When we were in the North three years ago, I didn’t want to visit in war museums or sites because I just wanted to see and be with the Vietnamese people. But being here in the South and feeling emotional about the war makes me realize that there is still an internal personal struggle. Well we spend the day along the Mekong River doing all kinds of interesting things, and when we arrive back in Ho Chi Minh I decide to sign up for a trip the next day to Cu Chi Tunnels.

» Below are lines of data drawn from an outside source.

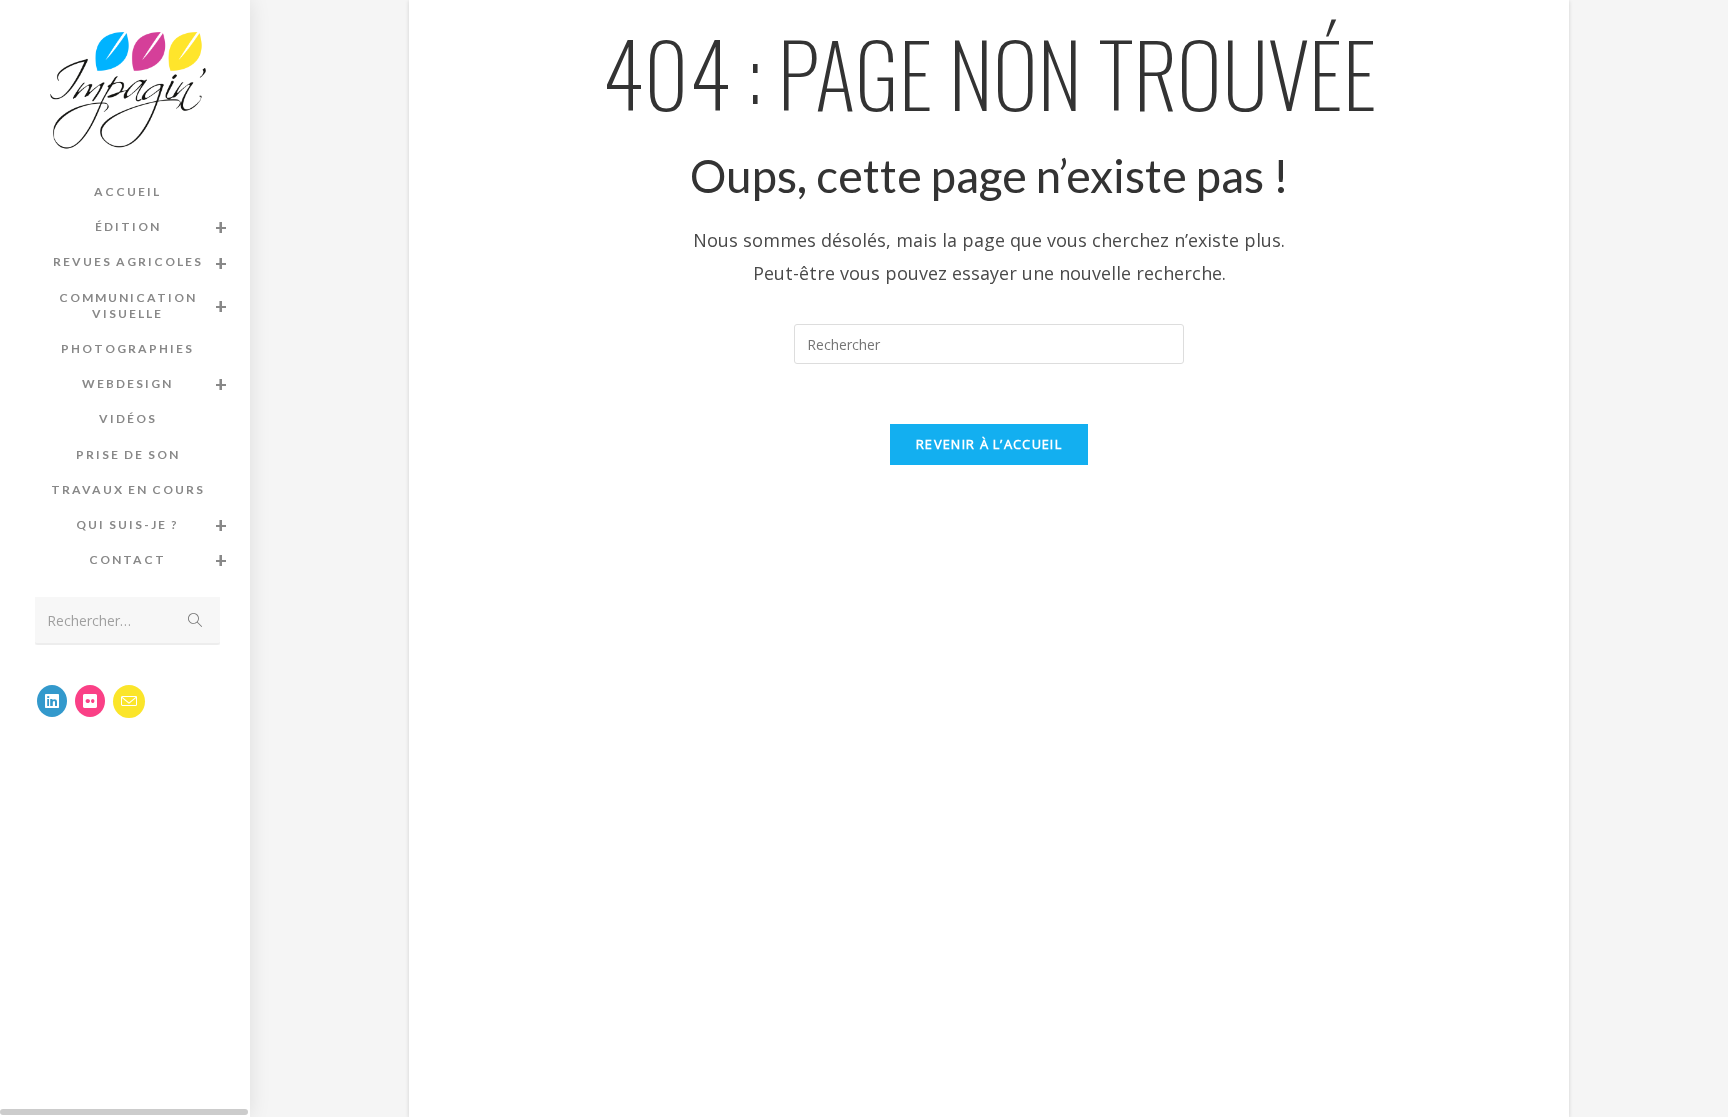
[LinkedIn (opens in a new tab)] (52, 701)
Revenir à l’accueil (989, 444)
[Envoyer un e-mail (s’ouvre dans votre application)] (129, 701)
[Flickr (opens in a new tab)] (90, 701)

My guide on the second day was a refugee from the war. His family had worked for Americans so in 1975 he became a refugee to Malaysia while his parents went to Indonesia. He is now back in the Vietnam telling us two distinct messages that were both true. One is how the Viet Cong were just so clever in how they used the tunnels to fight off the American soldiers and the other was how terrible it was under communist rule. It is a strange paradox that what the people in the villages were fighting for just didn’t work because the government closed down the country, wouldn’t let people open their own businesses nor own land, and it became one of the poorest countries in the world. When they changed in 1987 and began to open up their markets to more individual initiative, then things started to get much better.
I find that my feelings have been all over the map. First of all I am so still feeling angry at the American government for prolonging an unnecessary war, but then I still feel upset because American didn’t win the war. After going to the tunnels and crawling through those really small passageways, seeing how people lived for years, I can’t help but have a lot of admiration for the way they fought and persevered, but when I hear about what happened to so many people after the war, it just seemed so pointless for their struggle.
So here we are 35 years after the end of the Vietnam War. Vietnam is one of the fastest growing economies in the world. There are lots of construction projects and new businesses all around. The standard of living for everyone has risen significantly. So the question that comes into my mind, as I make friendships with Russians, Japanese and Vietnamese, is would we have fought the war had we been able to see in the future and see what is happening now. Were all these ruinous wars necessary? Why can I sit with people from cultures all over the world in perfect friendship as if we are all citizens of the same country?
It seems to me that the mistakes of our forefathers need not be repeated by the generations yet to come. We can put an end to the madness by looking ahead to the kind of future that we want to have and then engage in those processes that construct the future in a positive way. It just seems to me that maybe the first process that we need is to replace aggressive power seeking with gentleness. I am not sure that too many business leaders have given very much consideration to it, but there is no doubt in my mind that in the future people will have this quality in abundance and the world will be better for it.